Source: SL 2013, ch 256, § 39.


     58-41-125.   Confidentiality of information. Any information provided to the director by a health maintenance organization relative to risk bearing entities with which it is contracted is confidential and may not be disclosed to any person except to the extent that it is necessary to carry out the purposes of §§ 58-41-120 to 58-41-126, inclusive, and as allowed by state law, regardless of whether the information is in the form of paper, is preserved on microfilm, or is stored in computer readable form. If the information is disclosed pursuant to this section, the health maintenance organization providing the notice is not liable for the disclosure or any subsequent use or misuse of the information. The health maintenance organization is entitled to claim any statutory privileges against disclosure that the entity that provided the information to the health maintenance organization is entitled to claim. This section is not intended to create a private right of action.

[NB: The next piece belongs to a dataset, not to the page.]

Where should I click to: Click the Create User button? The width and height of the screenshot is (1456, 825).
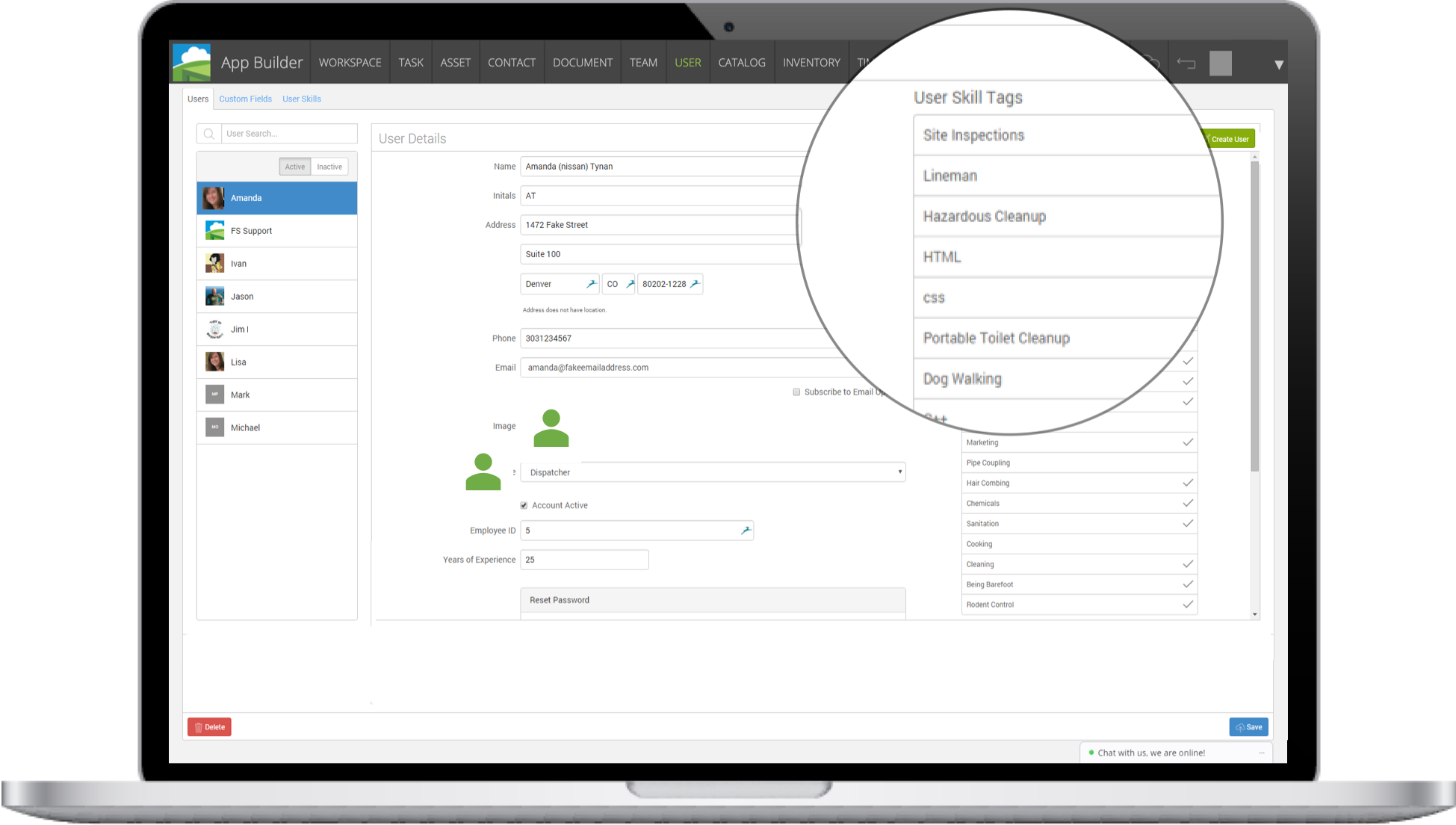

Source: SL 2013, ch 256, § 40.


     58-41-126.   Nontransferable responsibilities of health maintenance organization. Notwithstanding any agreement to the contrary, the health maintenance organization shall:
             (1)      Retain full responsibility on a prospective basis for the provision of health care services pursuant to any applicable health benefit plan; and
             (2)      At all times, be able to demonstrate to the satisfaction of the director that the health maintenance organization can fulfill its nontransferable obligation to provide health care services to covered persons in any event, including the failure, for any reason, of a risk bearing entity.

Source: SL 2013, ch 256, § 41.


     58-41-127.   Coverage for treatment of hearing impairment for persons under age nineteen. Any qualified health plan issued on or after January 1, 2015, that offers coverage for professional audiology services shall include coverage for medically necessary physician services appropriate for the treatment of hearing impairment to a person under the age of nineteen. This shall include professional services rendered by an audiologist licensed pursuant to chapter 36-24.
     The benefits provided shall be subject to the same dollar limits, deductibles, coinsurance and other limitations provided for other covered benefits in the policy.
     Nothing in this section requires the payment by the health plan of hearing aids, devices, or equipment to correct hearing impairment or loss.